━━ Source extract

Surviving Jeffrey Epstein is an American documentary television miniseries about convicted sex offender Jeffrey Epstein, directed by Anne Sundberg and Ricki Stern. It consists of 4-episodes and premiered on August 9, 2020, on Lifetime.

Plot
The documentary series follows convicted sex offender Jeffrey Epstein who used his power and finances to shield his predatory behavior. Eight survivors share their stories in the documentary. Courtney Wild, Rachel Kay Benavides, and Virginia Roberts Giuffre appear in the series, along with new victims who chose to come forward for the first time.  The series continued filming close to the release date in order to include the FBI arrest of British socialite and alleged Epstein co-conspirator Ghislaine Maxwell on July 2, 2020.

Episodes

Production
In July 2019, it was announced Anne Sundberg and Ricki Stern would direct the documentary, with Robert Friedman set to produce the series under his Bungalow Media + Entertainment banner, to premiere on Lifetime. In January 2020, Lifetime greenlit the series.

━━━━

◆ What you will do ◆
A: Reproduce the passage of the Surviving Jeffrey Epstein article starting at "Surviving Jeffrey Epstein" and ending at "July 2, 2020.".
B: Name every survivor the Surviving Jeffrey Epstein article identifies by name as appearing in the series.
C: Write the next part of the Surviving Jeffrey Epstein article, picking up after its final sentence.

━━ Information provided

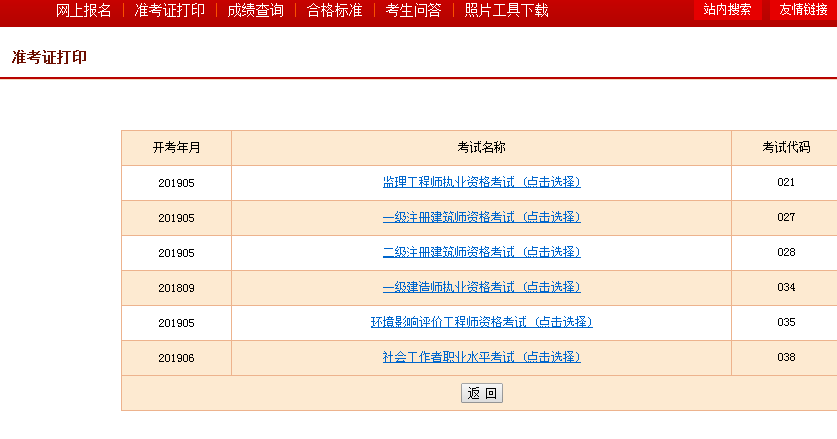
Task: Click the 考试代码 column header
Action: pos(785,147)
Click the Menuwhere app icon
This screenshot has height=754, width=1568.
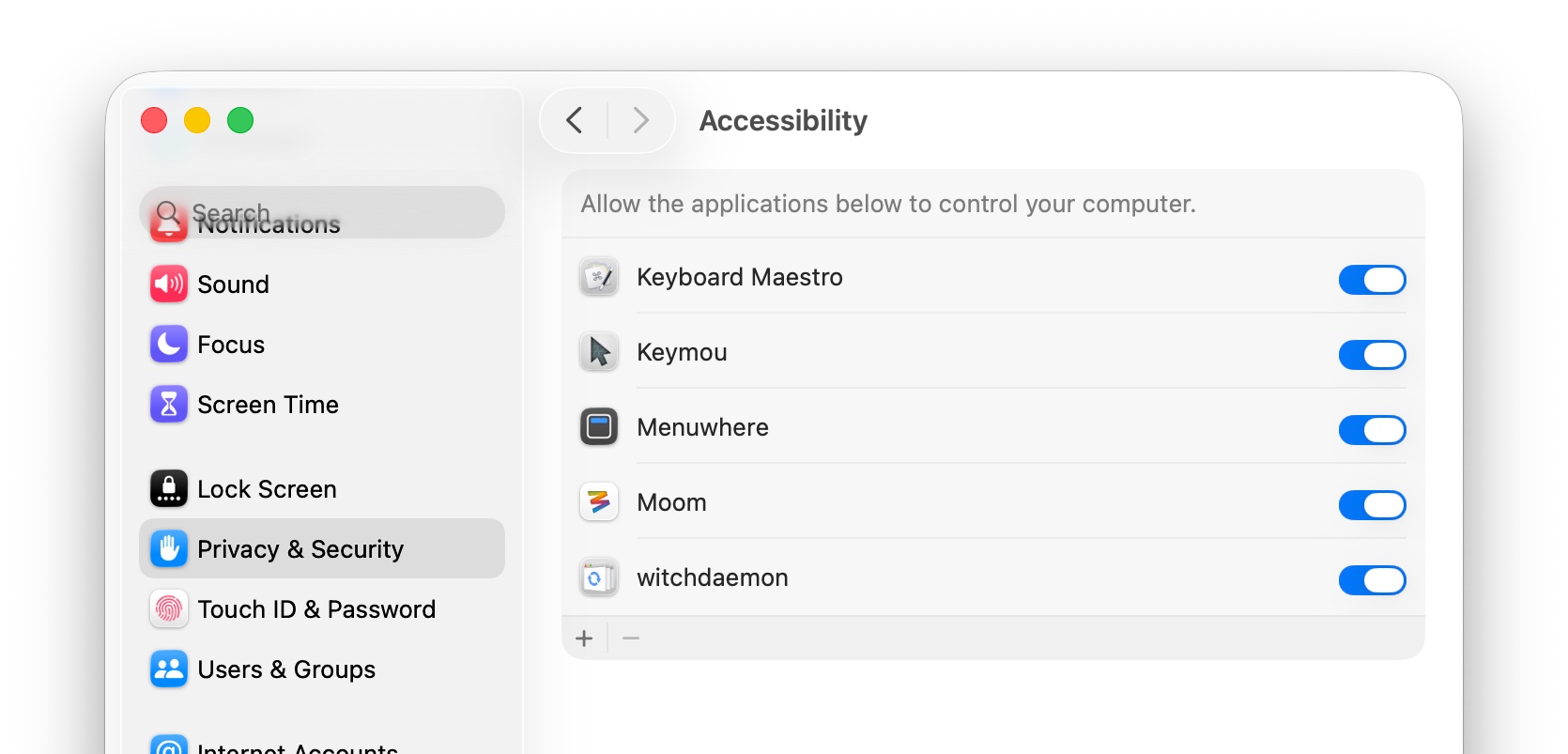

━━━━

◆ Answers to the exercises ◆
A:
Surviving Jeffrey Epstein is an American documentary television miniseries about convicted sex offender Jeffrey Epstein, directed by Anne Sundberg and Ricki Stern. It consists of 4-episodes and premiered on August 9, 2020, on Lifetime.

Plot
The documentary series follows convicted sex offender Jeffrey Epstein who used his power and finances to shield his predatory behavior. Eight survivors share their stories in the documentary. Courtney Wild, Rachel Kay Benavides, and Virginia Roberts Giuffre appear in the series, along with new victims who chose to come forward for the first time.  The series continued filming close to the release date in order to include the FBI arrest of British socialite and alleged Epstein co-conspirator Ghislaine Maxwell on July 2, 2020.

B: Courtney Wild, Rachel Kay Benavides, Virginia Roberts Giuffre

C:
Broadcast
In the United States, the series premiered on August 9, 2020, with back-to-back episodes before concluding on August 10 on Lifetime. In the United Kingdom, the series premiered on August 25, 2020, with back-to-back episodes before concluding on August 26, on Crime & Investigation.

Reception

Critical response
On Metacritic, the series has a weighted average score of 76 out of 100, based on 4 critics, indicating "generally favorable reviews".

Impact
The National Sexual Assault Hotline in the United States, operated by the Rape, Abuse & Incest National Network (RAINN), experienced a 34% increase in calls during the airing of the documentary.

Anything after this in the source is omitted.